Segundo o advogado-geral da União substituto, Flávio José Roman, a União não participará financeiramente da operação. De acordo com ele, o acordo segue os limites previstos em resolução do Senado Federal sobre operações de crédito vinculadas à receita corrente líquida do DF. “Isso dá em torno de R$ 6,5 bilhões para capitalização”, explicou.
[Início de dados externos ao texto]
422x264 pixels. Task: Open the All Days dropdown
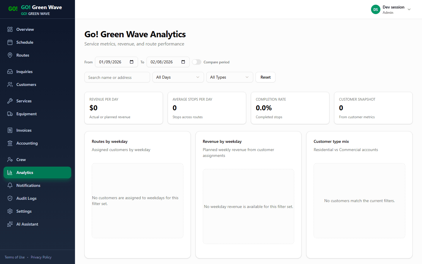pos(178,77)
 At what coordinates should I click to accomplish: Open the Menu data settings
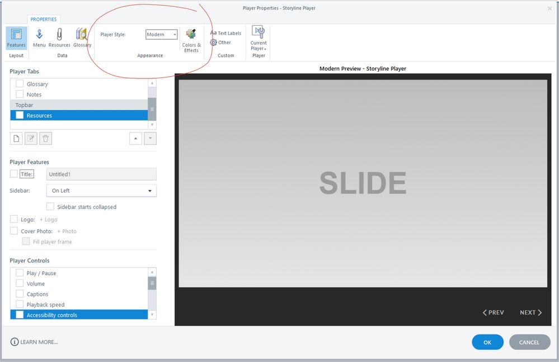(x=39, y=38)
“O que se firmou hoje é um acordo em que o governo da União, seguindo a diretriz do presidente Lula e da gestão da AGU, em parceria com a Secretaria do Tesouro Nacional, com Ministério da Fazenda, ciente da negociação tanto o Ministério Público Federal como também o Banco Central do Brasil e o Fundo Garantidor de Crédito (FGC), todos cientes, com bastante transparência, com espírito republicano, sem olhar se o governador é de direita ou esquerda, ou de ideologia alguma, mas buscando o melhor para aqueles que residem no DF”, explicou Roman.

Ainda de acordo com o advogado-geral da União substituto, a medida busca garantir condições para a continuidade das operações do banco. “A gente fez uma operação que permite e cria as condições, dentro da governança do FGC, para que ele faça uma operação para a capitalização do BRB”, afirmou.

Com a homologação do acordo pelo ministro Luiz Fux, ficam viabilizadas as condições para abertura dos limites de endividamento do Distrito Federal. A próxima etapa prevê a formação de um grupo de bancos responsáveis pela garantia do financiamento destinado à capitalização do BRB. As instituições fazem parte do Fundo Garantidor de Crédito, entidade composta por recursos das próprias instituições financeiras, sem participação de recursos públicos.

O presidente do BRB, Nelson Antônio de Souza, afirmou que o entendimento firmado no STF representa um avanço para a instituição financeira. “São vitórias. Vitórias nós estamos tendo a cada dia. E essa foi a grande vitória que a gente teve todo esse tempo, desde o episódio do início da Compliance Zero, até agora. Foi a grande vitória”, declarou.

Segundo Nelson Antônio de Souza, ainda não há previsão para apresentação do balanço da instituição ao Banco Central, mas o acordo firmado contribui para a conclusão do documento.

Participaram da audiência o presidente do BRB, Nelson Antônio de Souza; o ministro da Fazenda, Dario Carnevalli Durigan; o secretário do Tesouro, Daniel Leal; o procurador da Fazenda, Luiz Henrique Alcoforado; a governadora do DF, Celina Leão; o ex-chefe da Casa Civil do DF, Gustavo Rocha; o secretário de Economia do DF, Valdivino de Oliveira; o advogado-geral da União substituto, Flávio José Roman; a representante da AGU, Isadora Maria Cartaxo de Arruda; o diretor de Fiscalização do Banco Central, Ailton de Aquino Santos; o diretor de Regulação, Gilneu Francisco Astolfi Vivan; o procurador do Banco Central, Erasto Villa Verde de Carvalho Filho; a procuradora-geral do Distrito Federal, Diana de Almeida Ramos; e o procurador regional da República e chefe de gabinete da Procuradoria-Geral da República, Ubiratan Cazetta.

A audiência desta quinta-feira foi a segunda reunião promovida pelo ministro Luiz Fux entre representantes do GDF e da União para tratar da crise enfrentada pelo BRB em decorrência da aquisição de ativos considerados problemáticos do Banco Master.

O primeiro encontro ocorreu na terça-feira (26), quando começaram as negociações sobre a autorização para a operação de crédito do BRB junto ao FGC, com garantia de bancos integrantes do fundo. O GDF solicitou empréstimo de até R$ 6,6 bilhões.

As negociações ocorrem no âmbito de ação protocolada pelo Governo do Distrito Federal no STF. No processo, o GDF pede que a nota de capacidade de pagamento atribuída ao Executivo local deixe de ser exigida em operações de crédito voltadas especificamente à recuperação financeira do BRB.

A União também se comprometeu a concluir as negociações para flexibilizar critérios relacionados ao plano fiscal do Distrito Federal, que atualmente limitam a cerca de R$ 900 milhões a capacidade de contratação de crédito pelo governo distrital.